Source data:
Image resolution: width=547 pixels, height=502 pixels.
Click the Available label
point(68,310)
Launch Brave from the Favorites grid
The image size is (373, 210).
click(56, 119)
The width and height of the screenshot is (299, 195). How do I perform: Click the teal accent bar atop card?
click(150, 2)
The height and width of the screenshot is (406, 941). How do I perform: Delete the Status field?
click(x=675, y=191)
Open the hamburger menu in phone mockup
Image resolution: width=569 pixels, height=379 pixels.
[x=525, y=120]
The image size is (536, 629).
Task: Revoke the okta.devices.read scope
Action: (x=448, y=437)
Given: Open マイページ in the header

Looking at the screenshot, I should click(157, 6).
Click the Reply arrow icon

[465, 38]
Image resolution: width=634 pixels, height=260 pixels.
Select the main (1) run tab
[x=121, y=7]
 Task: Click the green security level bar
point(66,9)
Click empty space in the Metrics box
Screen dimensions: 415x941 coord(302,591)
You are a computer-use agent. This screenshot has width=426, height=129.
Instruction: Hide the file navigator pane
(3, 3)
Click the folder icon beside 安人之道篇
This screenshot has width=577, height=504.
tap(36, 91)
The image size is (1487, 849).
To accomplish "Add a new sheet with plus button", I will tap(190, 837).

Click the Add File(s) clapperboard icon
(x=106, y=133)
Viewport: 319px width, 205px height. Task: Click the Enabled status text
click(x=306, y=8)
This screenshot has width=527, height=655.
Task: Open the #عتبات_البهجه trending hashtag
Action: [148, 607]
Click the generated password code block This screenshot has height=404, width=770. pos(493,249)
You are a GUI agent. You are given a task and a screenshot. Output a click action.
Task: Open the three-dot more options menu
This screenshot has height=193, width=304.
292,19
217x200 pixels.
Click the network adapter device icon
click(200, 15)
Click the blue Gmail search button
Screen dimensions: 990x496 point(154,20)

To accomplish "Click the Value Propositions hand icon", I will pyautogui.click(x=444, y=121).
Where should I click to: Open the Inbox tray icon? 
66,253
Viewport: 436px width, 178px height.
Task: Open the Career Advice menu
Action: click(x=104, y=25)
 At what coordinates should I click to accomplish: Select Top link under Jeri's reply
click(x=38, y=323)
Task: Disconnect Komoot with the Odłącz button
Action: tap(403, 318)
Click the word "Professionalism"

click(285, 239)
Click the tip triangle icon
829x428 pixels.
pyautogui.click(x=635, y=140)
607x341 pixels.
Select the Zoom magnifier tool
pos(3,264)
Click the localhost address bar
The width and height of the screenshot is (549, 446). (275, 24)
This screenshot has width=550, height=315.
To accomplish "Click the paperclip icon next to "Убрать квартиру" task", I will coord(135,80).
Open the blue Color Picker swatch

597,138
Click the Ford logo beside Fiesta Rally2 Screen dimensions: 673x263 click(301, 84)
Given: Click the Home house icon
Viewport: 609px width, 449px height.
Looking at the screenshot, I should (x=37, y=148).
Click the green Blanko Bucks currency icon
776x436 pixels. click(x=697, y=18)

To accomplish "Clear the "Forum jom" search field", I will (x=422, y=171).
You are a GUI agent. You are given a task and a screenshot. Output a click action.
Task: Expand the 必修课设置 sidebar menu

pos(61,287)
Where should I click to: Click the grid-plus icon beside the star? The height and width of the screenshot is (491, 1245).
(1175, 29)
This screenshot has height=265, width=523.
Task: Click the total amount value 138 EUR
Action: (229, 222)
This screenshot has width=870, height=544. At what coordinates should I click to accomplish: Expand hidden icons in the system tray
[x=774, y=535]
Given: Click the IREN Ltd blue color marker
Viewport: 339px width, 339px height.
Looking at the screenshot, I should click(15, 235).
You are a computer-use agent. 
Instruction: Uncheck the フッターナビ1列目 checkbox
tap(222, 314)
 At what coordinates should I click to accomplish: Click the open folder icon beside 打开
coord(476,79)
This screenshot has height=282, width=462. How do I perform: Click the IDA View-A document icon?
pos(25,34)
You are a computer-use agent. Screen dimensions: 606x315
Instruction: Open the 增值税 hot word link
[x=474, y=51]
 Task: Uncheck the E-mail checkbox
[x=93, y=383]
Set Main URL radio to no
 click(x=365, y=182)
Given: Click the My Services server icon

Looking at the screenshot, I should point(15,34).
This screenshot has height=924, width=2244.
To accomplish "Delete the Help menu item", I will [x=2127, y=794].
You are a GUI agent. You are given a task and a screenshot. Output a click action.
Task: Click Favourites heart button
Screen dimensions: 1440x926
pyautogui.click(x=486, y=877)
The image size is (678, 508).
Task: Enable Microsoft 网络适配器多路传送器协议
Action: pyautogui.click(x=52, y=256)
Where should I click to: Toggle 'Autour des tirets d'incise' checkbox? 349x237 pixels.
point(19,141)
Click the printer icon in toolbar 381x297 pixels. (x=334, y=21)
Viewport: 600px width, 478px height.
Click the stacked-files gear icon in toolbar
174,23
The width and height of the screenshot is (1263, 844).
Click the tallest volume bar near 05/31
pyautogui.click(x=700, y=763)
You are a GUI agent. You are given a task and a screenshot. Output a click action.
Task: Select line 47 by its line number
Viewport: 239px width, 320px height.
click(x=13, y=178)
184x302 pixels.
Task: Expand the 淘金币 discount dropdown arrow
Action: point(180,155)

What you should do: Answer with a single number, the count of lines above that contain "computer".

Answer space: 3